Ce qui se passe en France fait peur parce que ces événements vont à l’encontre de l’idée de la France, pays modèle, stable, riche et paisible. La société ne va pas bien et la preuve se trouve devant nos yeux, personne ne peut le nier.

La peur vient aussi des images véhiculées par les médias, de leur pouvoir d’associations et de connotations. Ces images frappent directement l’imaginaire. La nuit, des flammes, des explosions, les forces de l’ordre. Elles stupéfient parce qu’elles rappellent les guerres, les attentats, les désastres, l’apocalypse. Elles ravivent les sentiments qui y sont associés.

Ce qui engendre ce sentiment de peur est aussi l’impression d’irrationalité, de folie qui entoure la situation. Les explications sont ridicules : il n’y a ni manipulation par la pègre, ni par les islamistes, ni organisation préalable des jeunes. La réponse apportée est absurde : une leçon à coups de matraque ne résoudra rien. A quand une bombe atomique dans les banlieues ?

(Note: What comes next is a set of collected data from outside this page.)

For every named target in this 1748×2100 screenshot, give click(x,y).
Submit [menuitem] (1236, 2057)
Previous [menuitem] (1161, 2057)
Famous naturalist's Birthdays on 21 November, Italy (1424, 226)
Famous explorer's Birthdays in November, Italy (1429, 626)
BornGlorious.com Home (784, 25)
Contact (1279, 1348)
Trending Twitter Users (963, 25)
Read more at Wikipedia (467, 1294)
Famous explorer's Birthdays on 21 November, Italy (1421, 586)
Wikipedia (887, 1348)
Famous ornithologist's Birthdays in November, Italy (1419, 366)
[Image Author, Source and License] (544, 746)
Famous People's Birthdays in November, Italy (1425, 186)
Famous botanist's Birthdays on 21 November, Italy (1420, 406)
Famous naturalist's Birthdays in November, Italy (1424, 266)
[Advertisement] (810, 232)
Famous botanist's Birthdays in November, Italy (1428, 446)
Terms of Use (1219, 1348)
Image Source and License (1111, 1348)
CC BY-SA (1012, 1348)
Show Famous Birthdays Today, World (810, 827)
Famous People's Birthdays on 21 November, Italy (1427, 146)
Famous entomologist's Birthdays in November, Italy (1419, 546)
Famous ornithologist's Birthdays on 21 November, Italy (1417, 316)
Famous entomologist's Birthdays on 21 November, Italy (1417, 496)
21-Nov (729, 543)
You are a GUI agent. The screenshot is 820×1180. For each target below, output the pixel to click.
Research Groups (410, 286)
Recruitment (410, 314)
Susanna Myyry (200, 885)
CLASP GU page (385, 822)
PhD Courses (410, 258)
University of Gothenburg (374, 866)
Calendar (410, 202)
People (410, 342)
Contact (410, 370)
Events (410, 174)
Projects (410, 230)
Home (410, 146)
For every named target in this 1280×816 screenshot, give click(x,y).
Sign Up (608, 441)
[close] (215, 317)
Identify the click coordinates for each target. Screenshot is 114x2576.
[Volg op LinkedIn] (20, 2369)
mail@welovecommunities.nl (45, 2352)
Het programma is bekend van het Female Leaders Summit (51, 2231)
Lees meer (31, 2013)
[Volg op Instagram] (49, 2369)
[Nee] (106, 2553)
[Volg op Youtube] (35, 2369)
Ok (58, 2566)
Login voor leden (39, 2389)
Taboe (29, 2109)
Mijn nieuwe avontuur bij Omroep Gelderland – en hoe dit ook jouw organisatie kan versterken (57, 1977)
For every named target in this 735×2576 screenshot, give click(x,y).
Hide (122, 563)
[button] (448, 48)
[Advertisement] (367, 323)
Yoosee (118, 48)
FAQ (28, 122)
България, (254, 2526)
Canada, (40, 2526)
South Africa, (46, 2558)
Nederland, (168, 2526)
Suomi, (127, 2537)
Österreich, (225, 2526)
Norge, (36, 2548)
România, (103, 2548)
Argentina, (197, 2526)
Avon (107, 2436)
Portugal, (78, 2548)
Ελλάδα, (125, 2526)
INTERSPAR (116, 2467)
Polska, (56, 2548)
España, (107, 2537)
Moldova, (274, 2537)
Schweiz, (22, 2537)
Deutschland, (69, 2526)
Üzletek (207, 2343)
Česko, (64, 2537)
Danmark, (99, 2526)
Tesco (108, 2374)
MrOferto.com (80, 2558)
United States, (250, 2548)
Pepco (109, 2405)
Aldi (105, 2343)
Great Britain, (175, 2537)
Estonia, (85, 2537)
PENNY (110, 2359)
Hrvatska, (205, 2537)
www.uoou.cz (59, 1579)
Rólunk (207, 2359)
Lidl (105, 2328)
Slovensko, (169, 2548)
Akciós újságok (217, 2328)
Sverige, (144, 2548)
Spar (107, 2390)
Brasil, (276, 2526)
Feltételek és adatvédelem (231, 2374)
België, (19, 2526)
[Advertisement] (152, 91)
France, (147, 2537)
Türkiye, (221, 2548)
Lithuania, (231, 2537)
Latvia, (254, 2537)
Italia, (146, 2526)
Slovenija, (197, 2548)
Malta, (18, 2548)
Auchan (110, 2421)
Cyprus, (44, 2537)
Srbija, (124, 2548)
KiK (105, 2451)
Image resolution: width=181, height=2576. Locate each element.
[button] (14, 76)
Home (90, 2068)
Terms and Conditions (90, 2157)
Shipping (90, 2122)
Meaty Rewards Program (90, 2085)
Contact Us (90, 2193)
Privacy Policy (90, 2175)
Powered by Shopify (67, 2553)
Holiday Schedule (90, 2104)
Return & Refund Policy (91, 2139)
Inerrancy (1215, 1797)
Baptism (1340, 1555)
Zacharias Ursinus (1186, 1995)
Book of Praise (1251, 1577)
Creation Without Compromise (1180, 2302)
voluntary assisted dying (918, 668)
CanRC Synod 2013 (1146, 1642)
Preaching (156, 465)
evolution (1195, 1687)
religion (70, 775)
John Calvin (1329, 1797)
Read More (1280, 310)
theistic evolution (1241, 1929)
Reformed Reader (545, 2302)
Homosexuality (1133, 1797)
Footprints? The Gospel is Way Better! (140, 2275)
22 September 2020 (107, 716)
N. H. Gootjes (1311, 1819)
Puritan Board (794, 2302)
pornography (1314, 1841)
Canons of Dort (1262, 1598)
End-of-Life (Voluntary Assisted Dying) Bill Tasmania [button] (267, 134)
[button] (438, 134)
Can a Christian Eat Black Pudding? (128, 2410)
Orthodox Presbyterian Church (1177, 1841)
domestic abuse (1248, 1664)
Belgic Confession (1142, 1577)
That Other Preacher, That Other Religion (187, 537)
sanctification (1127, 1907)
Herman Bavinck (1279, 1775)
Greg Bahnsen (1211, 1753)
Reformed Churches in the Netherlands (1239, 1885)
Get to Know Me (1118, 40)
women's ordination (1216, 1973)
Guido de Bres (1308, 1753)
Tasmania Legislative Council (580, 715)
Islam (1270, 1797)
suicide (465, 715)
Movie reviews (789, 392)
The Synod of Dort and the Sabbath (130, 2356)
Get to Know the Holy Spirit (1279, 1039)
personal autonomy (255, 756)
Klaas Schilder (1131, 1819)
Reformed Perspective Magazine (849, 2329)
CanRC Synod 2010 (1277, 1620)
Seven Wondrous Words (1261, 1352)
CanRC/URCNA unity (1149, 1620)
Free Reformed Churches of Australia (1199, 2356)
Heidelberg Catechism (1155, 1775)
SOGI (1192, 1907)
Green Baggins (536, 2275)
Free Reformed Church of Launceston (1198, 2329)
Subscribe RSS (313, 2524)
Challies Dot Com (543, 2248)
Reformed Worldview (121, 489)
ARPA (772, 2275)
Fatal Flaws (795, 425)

Ces actes nous renvoient également à nous-mêmes, à notre vulnérabilité et notre impuissance. Nous nous sentons démunis, incapables d’avoir une quelconque prise sur le cours des choses. Nous ne sommes rien.

Enfin, le désespoir de ces jeunes est effrayant. Déjà d’ordinaire, le désespoir fait peur comme s’il pouvait être contagieux. Mais ici, ce sont les jeunes qui le manifestent, qui sont en action... pour détruire. Les jeunes c’est l’avenir. Un avenir qui sent fort le " NO FUTURE ".

A qui la faute ?

De multiples causes expliquent les comportements de ces jeunes. Nous n’allons pas chercher à pointer un coupable mais à mettre en évidence quelques éléments significatifs. La précarité des infrastructures de vie, le déficit de repères culturels, le déséquilibre économique et social sont à prendre en considération de façon fondamentale.

Les jeunes de banlieues sont généralement issus de l’immigration. On sait aujourd’hui que l’intégration n’est pas un processus linéaire et que, après plusieurs générations, ces jeunes se retrouvent déracinés. Ni leur culture d’origine, ni celle de naissance ne les reconnaît comme membre. Ils se retrouvent dans une impasse. Leur seule identité est d’être des " jeunes des banlieues ". A l’âge où le groupe et l’identification à celui-ci sont primordiaux, ils sont " obligés " d’agir selon la norme " on met le feu ".
Avec le phénomène de contagion auquel les médias participent sans le vouloir. Quête d’identité des jeunes et rites d’initiation à travers la violence et l’imitation. Il existe une " culture des banlieues ".

La société ne leur propose pas d’alternative. La valeur première de notre système reste le travail. Comme si la seule voie de développement était l’économie. Ces jeunes n’y ont pas accès.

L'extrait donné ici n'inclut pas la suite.